**YOUR TASK**
Omit the pictures. Transcribe exactly the lines below, from the one with "Task: Switch to the Rotate gizmo tool" up to and including the last.

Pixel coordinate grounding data
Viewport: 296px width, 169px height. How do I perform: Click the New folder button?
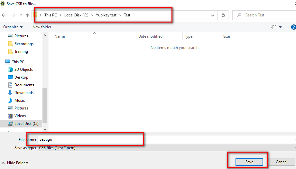click(42, 27)
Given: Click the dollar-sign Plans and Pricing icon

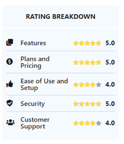Looking at the screenshot, I should pos(10,62).
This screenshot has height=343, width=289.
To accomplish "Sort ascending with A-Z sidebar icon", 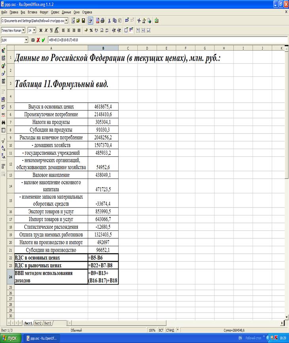I will click(x=3, y=148).

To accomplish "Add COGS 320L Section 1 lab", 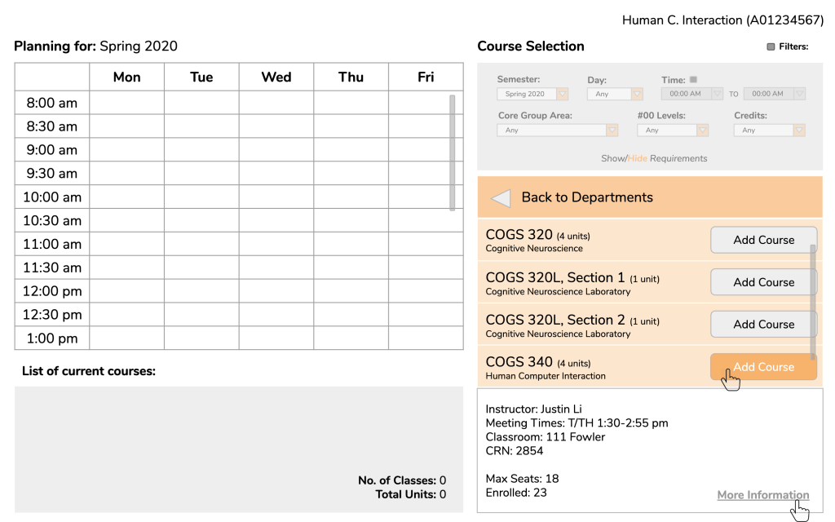I will [763, 282].
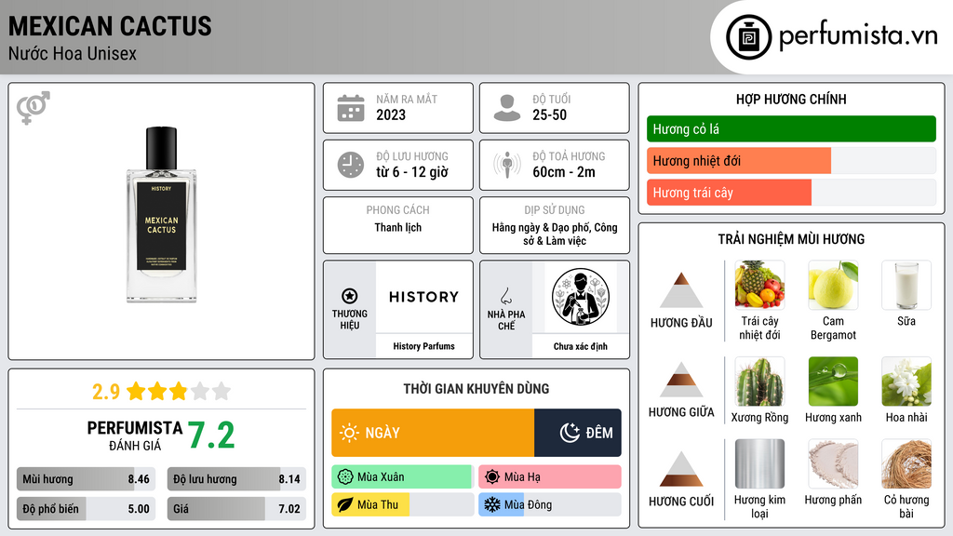Select the Đêm night segment

coord(578,433)
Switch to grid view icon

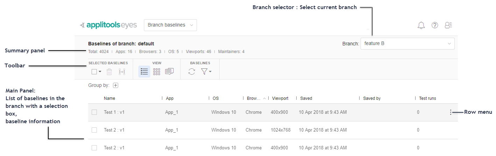(157, 72)
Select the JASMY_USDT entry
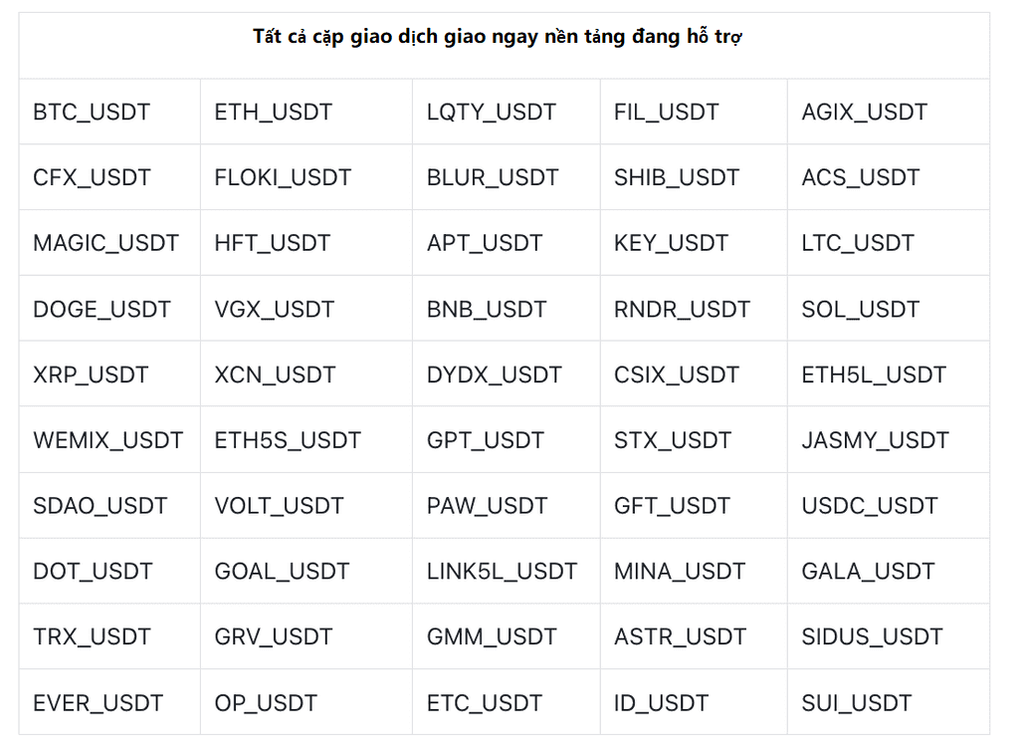1019x756 pixels. point(889,440)
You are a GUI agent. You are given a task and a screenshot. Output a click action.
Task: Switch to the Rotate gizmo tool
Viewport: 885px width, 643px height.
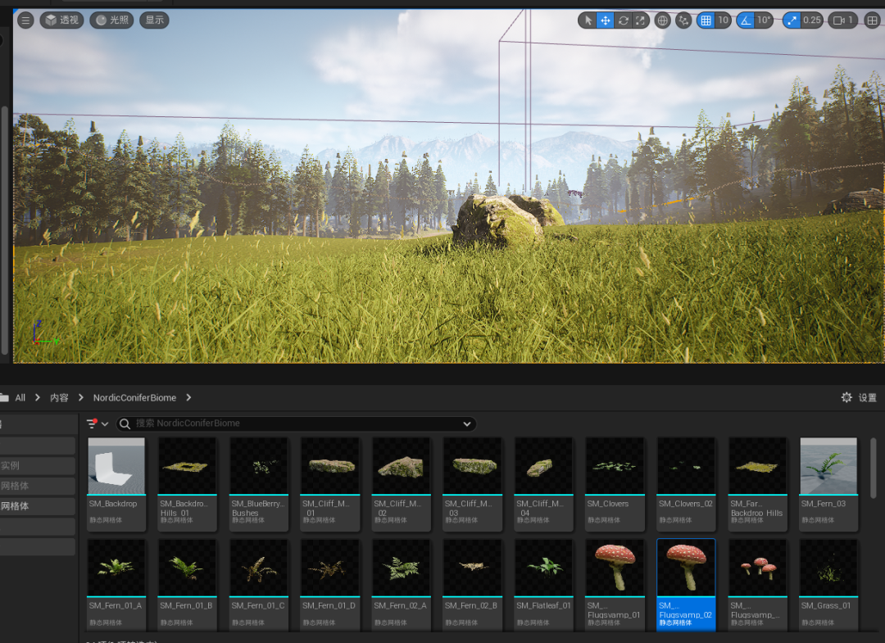(624, 20)
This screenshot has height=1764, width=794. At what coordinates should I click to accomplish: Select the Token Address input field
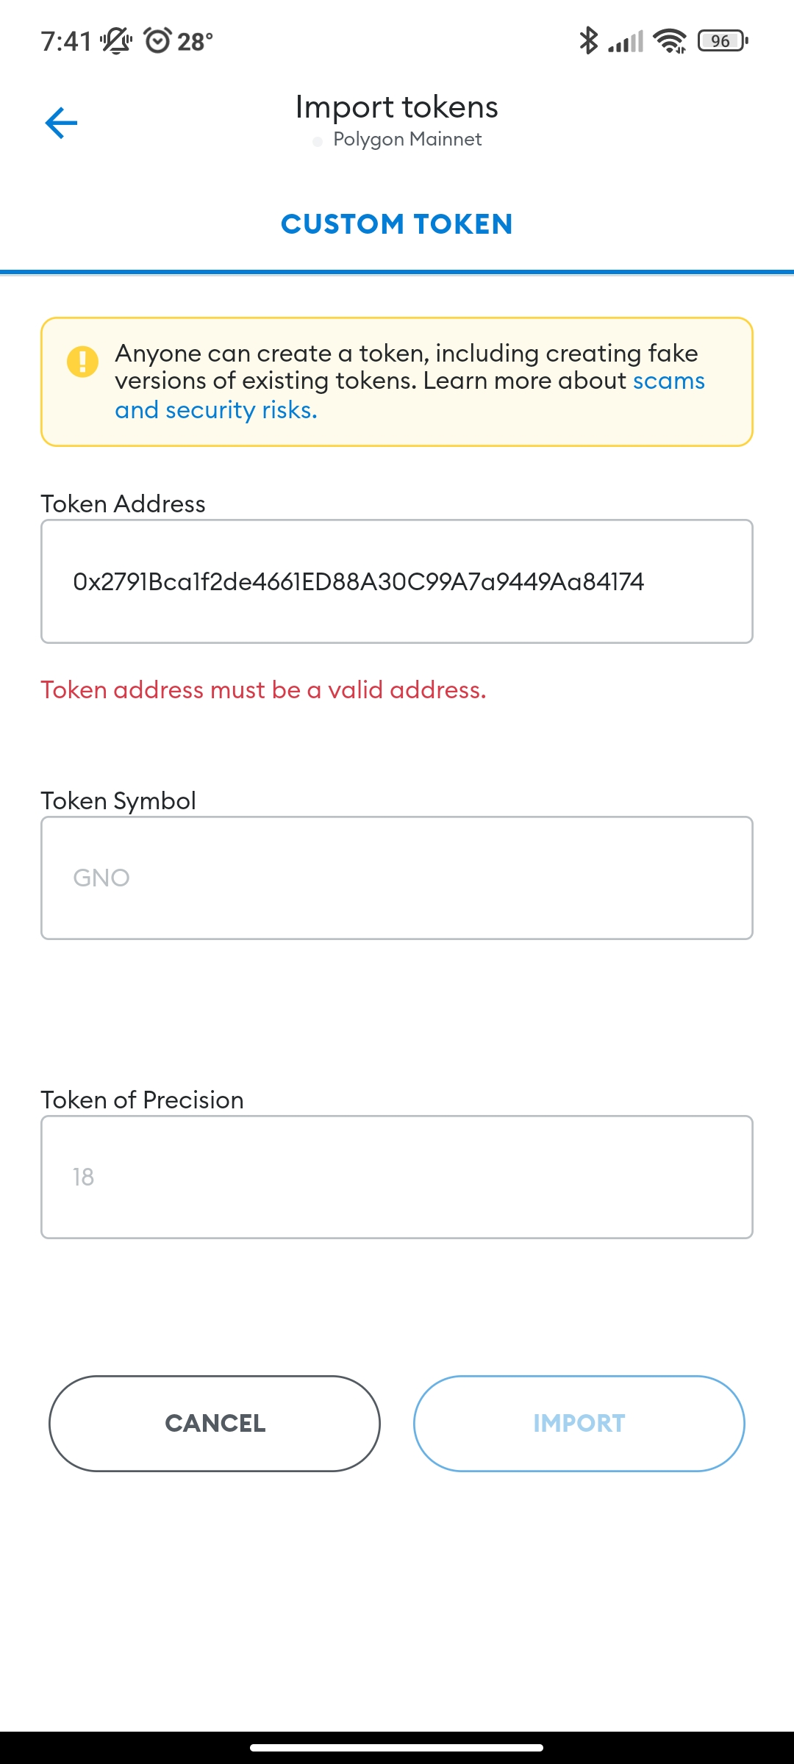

**RESPONSE FOR THIS EXERCISE**
Task: Switch to the Rotate gizmo tool
Viewport: 885px width, 643px height.
(624, 20)
This screenshot has height=1764, width=794. At what coordinates should I click to accomplish: Select the Token Address input field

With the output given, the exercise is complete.